The new word of PLM differentiation is “modern PLM”. I actually like it. Instead of calling everything old and legacy, let’s call ourselves a “modern”. It is very much a Lucky Strike way to win and say it is toasted.

The last masterpiece of publication about modern PLM goes to CIMdata and their commentary about TeamcenterX. Check this Delivering a Modern PLM Solution–Siemens Teamcenter X (Commentary).

The “modern” is all over the place there. Modern PLM environment. Modern PLM Solution. Modern, platform-based PLM data and process management backbone. Modern Cloud Platform. All the modern advancements. Modern, complete, fully-functional, SaaS implementation.

My favorite passage is this one.

Teamcenter X is a significant evolution of Teamcenter. It incorporates the defining characteristics of a modern PLM solution. On an infrastructure level, leveraging cloud services including multitenancy and microservices are basic requirements. Key capabilities include a comprehensive variant configurator to manage complex products and product families, broad and deep capabilities to enable multi-BOM, multi-CAD, and the ability to define an end-to-end digital thread as well as a comprehensive digital twin. All are critical for business process improvement and optimization.

In conclusion it says:

Effectively supporting today’s complex, heterogeneous, extended enterprise value chains, requires a modern PLM solution built on an open, flexible, adaptable, scalable architecture designed to evolve and grow as a company’s needs change.

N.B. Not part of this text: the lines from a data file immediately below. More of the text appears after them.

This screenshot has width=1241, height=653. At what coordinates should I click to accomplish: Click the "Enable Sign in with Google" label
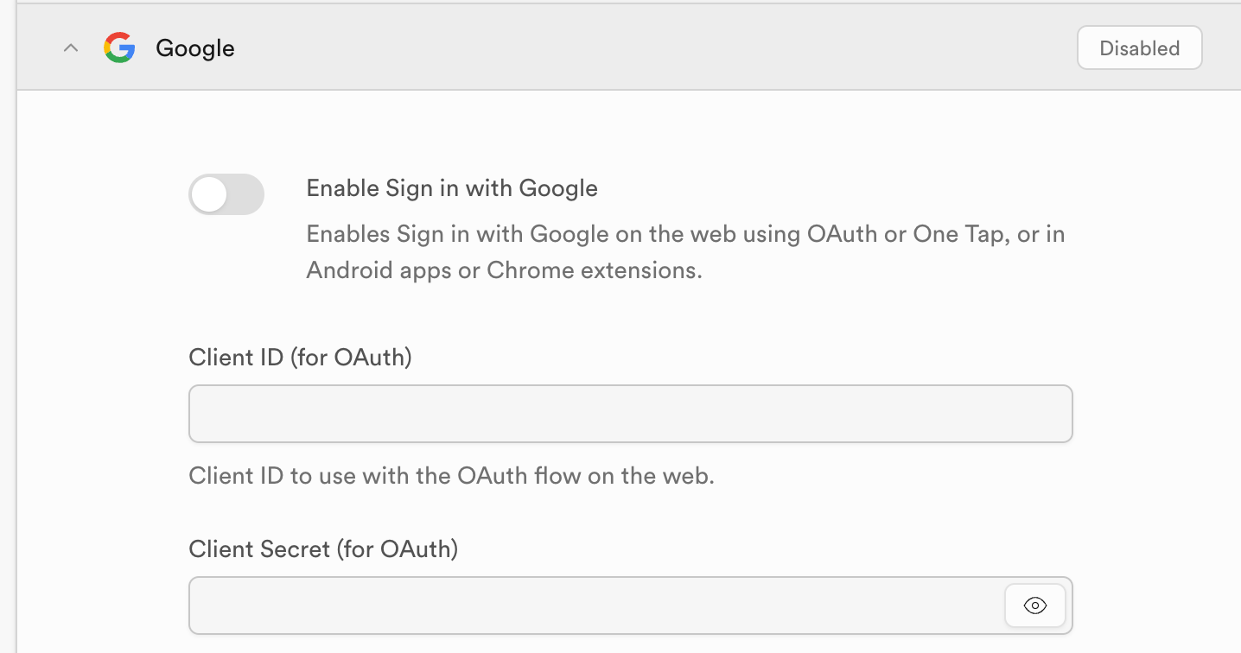click(x=452, y=188)
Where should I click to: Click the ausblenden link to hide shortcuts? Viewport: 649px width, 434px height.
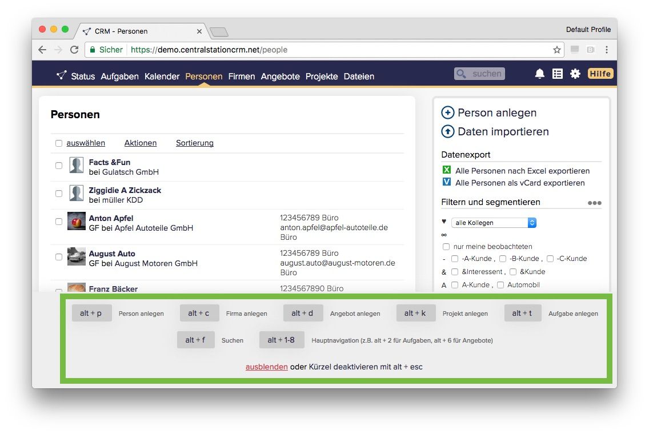tap(266, 367)
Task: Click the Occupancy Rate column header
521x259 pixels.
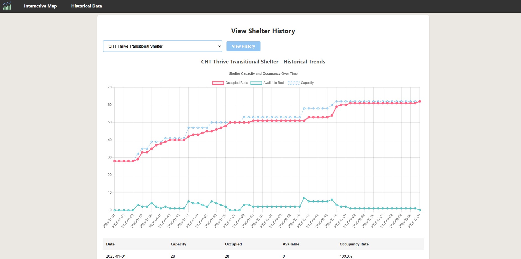Action: coord(354,244)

This publication made me think about what can be called a modern PLM in 2020. The list is pretty simple. These are functional characteristics

1- complex products and variants
2- multi-BOM
3- multi-CAD
4- end-to-end digital thread
5- comprehensive digital twin

In addition to these five, here are 3 characteristics of the infrastructure:

6- cloud services
7- multi-tenancy
8- micro-services

It looks like a good list. Does TeamcenterX deliver all this stuff? I’m sure it does. Because the first three were part of PLM from day one. Digital Twin and Thread are something that is used broadly for anything these days (read my Digital Twin Hype). The infrastructure requirements are tricky ones to judge. Such things as multi-tenancy, cloud services, and microservices are debatable in any system which was not built from scratch for the last 10 years.

What is my conclusion?

The competition is getting hot in the PLM industry. There is a need for something different in the PLM eco-system. It can be a new system, a new business model, or a new paradigm.  To have the same features, functions, and concepts repeated with new technology might not do the desired trick for PLM vendors because introducing PLM to a company in a traditional way is hard. The PLM sales process relies on direct sales, which didn’t change for the last two decades. And Fortune 500 companies already have PLM in place from one of the top three vendors. A new way is needed. The way to do so is to look for the biggest pain or biggest white space in the industry. Anything else will go down like a bloody PLM marketing competition and adjectives like “modern PLM”. Just my thoughts…

Best, Oleg

Disclaimer: I’m co-founder and CEO of OpenBOM developing a digital network platform that manages product data and connects manufacturers and their supply chain networks.